Whenever a line in the entries includes the word "target", copy that line out.

[Items from a dataset]
★ ★ ★ ★
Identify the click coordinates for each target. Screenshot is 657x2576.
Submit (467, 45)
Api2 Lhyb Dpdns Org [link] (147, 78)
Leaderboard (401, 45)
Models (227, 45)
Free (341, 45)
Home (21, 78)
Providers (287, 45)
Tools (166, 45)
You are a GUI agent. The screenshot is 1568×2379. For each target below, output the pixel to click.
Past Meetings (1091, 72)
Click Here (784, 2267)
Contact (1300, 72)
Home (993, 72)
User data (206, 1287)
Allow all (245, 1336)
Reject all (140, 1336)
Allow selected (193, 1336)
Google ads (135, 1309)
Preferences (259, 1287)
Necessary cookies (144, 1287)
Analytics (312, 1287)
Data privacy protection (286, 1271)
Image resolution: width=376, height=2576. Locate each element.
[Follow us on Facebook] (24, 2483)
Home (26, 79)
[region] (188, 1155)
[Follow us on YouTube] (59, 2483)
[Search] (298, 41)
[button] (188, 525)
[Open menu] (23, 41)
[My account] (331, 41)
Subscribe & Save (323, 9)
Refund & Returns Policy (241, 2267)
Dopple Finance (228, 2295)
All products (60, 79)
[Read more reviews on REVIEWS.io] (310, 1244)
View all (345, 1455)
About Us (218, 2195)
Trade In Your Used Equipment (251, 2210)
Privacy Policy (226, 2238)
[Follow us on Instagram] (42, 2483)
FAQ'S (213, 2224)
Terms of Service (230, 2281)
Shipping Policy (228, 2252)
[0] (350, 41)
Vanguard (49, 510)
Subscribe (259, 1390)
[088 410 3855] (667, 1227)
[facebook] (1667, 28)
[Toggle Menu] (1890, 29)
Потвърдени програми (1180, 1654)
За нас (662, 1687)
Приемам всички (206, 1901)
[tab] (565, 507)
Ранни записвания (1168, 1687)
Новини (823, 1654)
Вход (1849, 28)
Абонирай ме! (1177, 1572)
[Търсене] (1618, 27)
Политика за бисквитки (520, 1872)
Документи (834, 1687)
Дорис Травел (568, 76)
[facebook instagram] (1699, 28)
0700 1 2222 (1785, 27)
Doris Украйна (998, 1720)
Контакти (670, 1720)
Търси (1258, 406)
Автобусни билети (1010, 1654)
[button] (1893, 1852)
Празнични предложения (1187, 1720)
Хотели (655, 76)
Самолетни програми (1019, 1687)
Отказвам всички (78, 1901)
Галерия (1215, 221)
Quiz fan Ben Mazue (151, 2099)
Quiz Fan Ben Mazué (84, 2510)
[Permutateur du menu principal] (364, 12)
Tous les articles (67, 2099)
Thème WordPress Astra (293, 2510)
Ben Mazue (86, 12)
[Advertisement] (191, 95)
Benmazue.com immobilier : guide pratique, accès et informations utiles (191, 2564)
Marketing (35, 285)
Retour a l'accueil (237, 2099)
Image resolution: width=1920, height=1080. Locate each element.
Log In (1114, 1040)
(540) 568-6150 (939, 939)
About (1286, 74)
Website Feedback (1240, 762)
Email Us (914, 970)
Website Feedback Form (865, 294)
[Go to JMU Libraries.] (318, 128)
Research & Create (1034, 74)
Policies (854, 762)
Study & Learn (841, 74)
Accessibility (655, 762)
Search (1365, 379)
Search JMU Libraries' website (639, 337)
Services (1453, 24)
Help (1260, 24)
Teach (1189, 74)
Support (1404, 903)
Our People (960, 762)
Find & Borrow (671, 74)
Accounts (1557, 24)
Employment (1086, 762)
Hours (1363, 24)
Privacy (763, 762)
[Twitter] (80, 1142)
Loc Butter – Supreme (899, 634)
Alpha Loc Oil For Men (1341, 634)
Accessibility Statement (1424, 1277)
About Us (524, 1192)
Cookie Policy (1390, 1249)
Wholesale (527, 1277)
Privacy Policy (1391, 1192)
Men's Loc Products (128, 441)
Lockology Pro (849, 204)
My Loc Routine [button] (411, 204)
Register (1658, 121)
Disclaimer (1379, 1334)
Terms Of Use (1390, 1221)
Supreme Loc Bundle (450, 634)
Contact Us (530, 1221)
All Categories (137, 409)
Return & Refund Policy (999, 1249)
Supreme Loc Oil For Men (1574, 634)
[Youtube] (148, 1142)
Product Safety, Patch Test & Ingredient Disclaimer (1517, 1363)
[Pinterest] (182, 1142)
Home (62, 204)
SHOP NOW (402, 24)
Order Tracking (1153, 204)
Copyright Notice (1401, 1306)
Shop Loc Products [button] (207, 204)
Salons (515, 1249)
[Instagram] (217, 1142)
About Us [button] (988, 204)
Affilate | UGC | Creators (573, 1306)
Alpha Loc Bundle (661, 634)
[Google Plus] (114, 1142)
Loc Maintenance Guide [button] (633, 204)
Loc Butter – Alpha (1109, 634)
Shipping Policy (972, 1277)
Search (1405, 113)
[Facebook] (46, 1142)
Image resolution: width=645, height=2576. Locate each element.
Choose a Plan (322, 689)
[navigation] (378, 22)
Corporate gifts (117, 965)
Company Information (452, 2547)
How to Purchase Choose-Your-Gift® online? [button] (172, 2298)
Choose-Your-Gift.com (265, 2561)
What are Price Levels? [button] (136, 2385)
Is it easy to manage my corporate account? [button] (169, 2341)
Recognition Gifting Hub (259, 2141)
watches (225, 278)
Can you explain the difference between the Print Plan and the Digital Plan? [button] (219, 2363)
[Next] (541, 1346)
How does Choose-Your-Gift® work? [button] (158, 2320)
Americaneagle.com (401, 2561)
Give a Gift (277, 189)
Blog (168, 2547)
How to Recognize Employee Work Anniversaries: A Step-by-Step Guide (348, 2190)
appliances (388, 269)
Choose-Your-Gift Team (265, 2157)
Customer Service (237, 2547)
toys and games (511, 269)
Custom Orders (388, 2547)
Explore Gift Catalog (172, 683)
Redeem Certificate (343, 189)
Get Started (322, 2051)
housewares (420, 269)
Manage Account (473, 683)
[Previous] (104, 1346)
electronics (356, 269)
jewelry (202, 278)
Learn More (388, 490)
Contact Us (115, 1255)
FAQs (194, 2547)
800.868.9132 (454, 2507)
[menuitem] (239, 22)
★ ★ ★ ★
### [Result of the exercise]
Identify the click coordinates for each target. Screenshot is 657x2576.
You are a GUI agent. The screenshot is 1568×2379. For each target below, output the pixel to click.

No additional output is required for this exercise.